- 53°11′17″N 8°50′35″W﻿ / ﻿53.188048°N 8.843033°W
- Location: Kiltiernan East, Kilcolgan, County Galway
- Country: Ireland
- Denomination: Celtic Christianity

Architecture
- Functional status: inactive
- Architectural type: Celtic Christianity
- Years built: 8th century

Specifications
- Length: 16 m (52 ft)
- Width: 4 m (13 ft)
- Materials: stone

Administration
- Diocese: Galway

National monument of Ireland
- Official name: Kiltiernan
- Reference no.: 446

= Kiltiernan Church =

Kiltiernan Church is a medieval church and National Monument in County Galway, Ireland.

==Location==

Kiltiernan Church is located 2.9 km (1.8 miles) south-southeast of Kilcolgan, east of Tullynafrankagh Lough.

==History==

There are no written records of Kiltiernan.
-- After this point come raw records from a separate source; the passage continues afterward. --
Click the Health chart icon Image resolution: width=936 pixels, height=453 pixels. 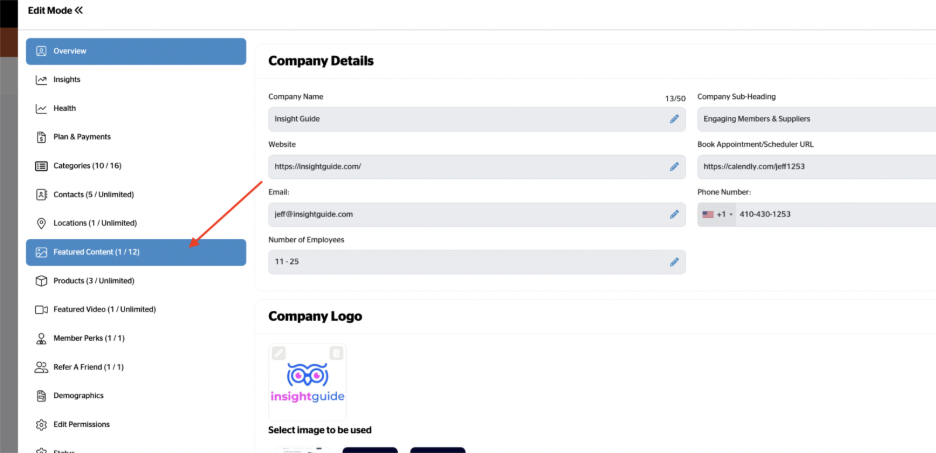pos(41,108)
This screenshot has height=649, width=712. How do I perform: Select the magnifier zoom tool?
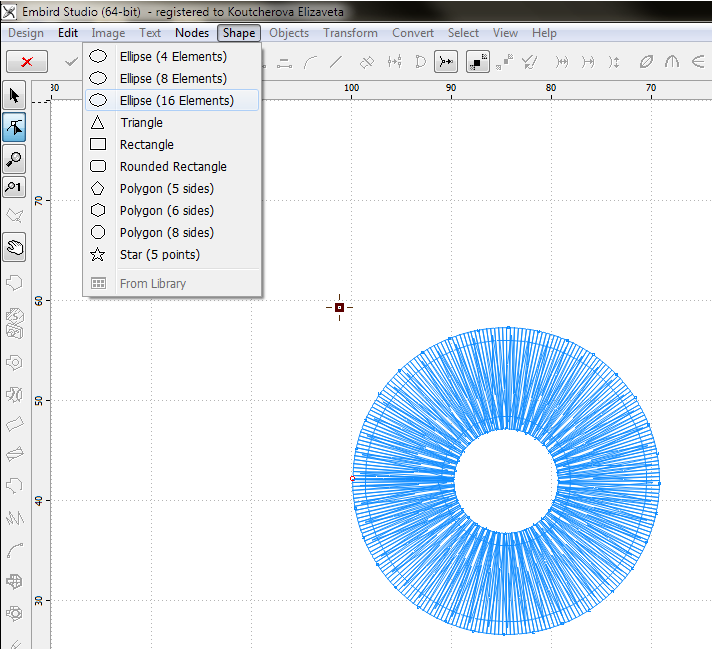tap(14, 158)

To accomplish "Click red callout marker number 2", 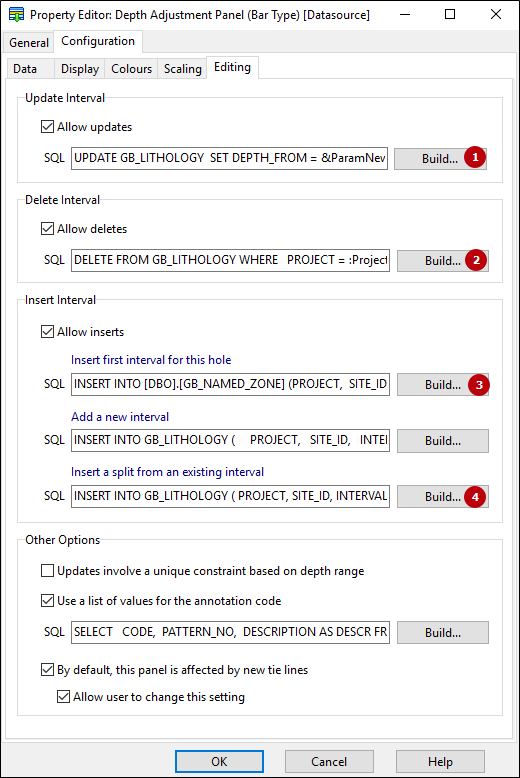I will (476, 260).
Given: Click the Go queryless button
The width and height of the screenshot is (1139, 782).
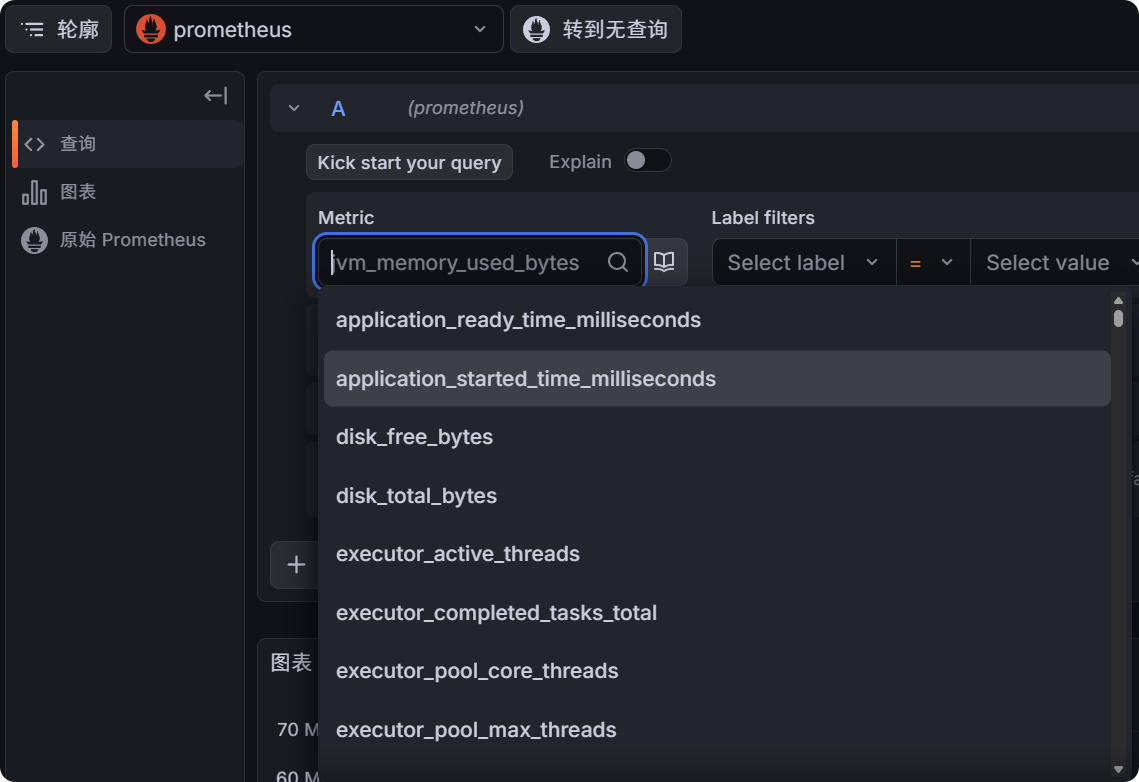Looking at the screenshot, I should pyautogui.click(x=596, y=30).
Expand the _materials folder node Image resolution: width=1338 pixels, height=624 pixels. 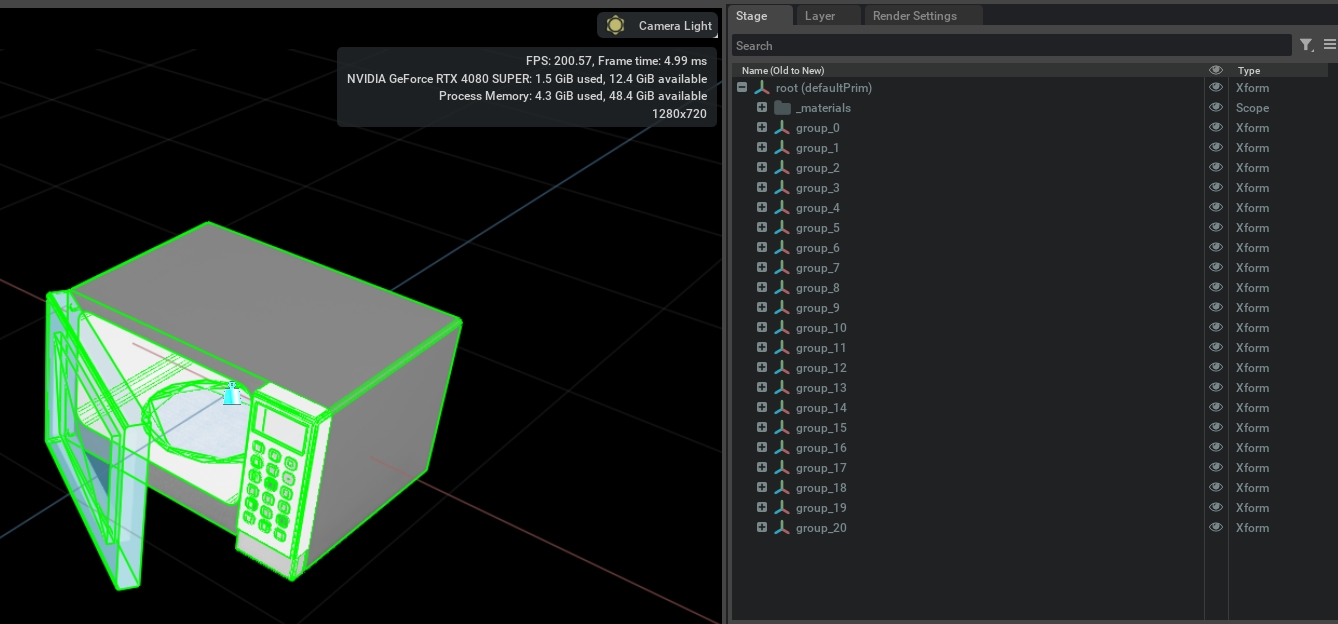(762, 108)
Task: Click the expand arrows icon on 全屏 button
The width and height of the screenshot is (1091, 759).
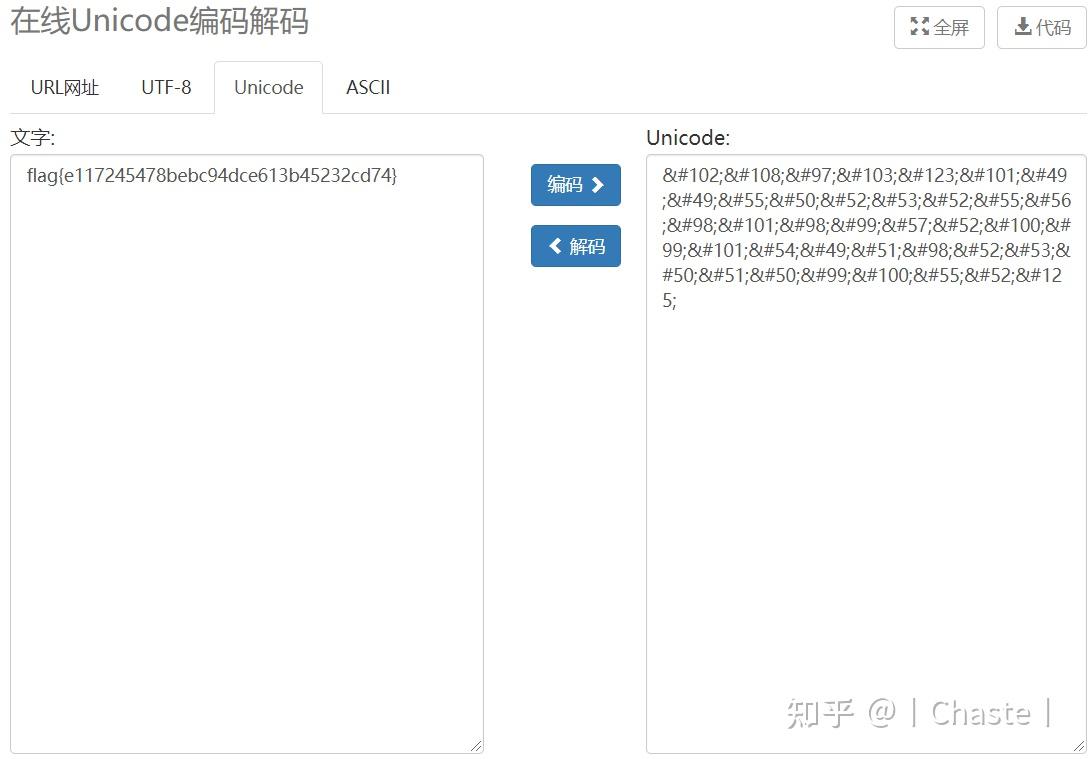Action: (x=920, y=28)
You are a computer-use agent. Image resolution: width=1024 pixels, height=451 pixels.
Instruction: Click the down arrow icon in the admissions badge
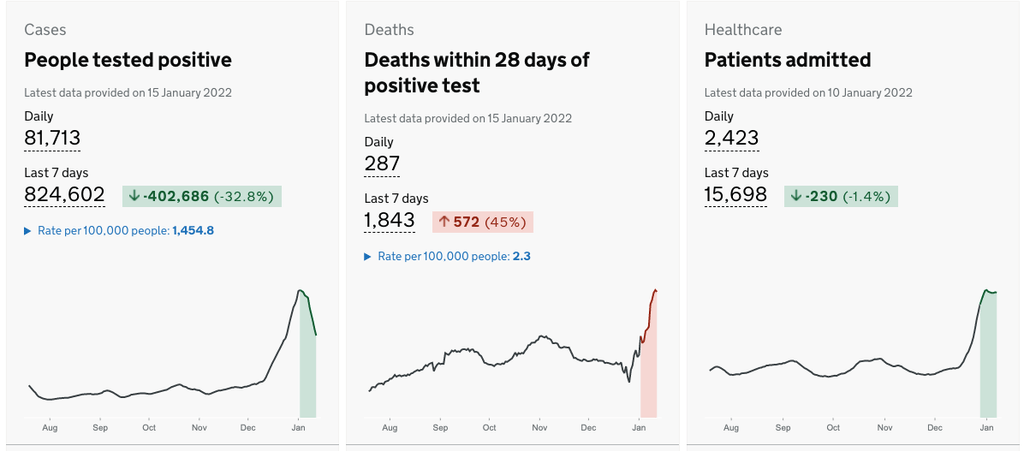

It is believed to have been founded by a Saint Tiernan in the 5th century AD, with the surviving stone church dating to the 8th century.

When it was excavated, an enclosure wall not parallel to the church was found.

==Buildings==
A stone church with a flat-headed trabeate doorway, sloping jambs and single lintel; and a chancel added later. The east window is triangle-headed and formed of two stones.

The enclosure covers 1.55 ha. The outlines of over 20 structures (mostly house-sites) can be discerned as mounds, and over 16 sub-enclosures.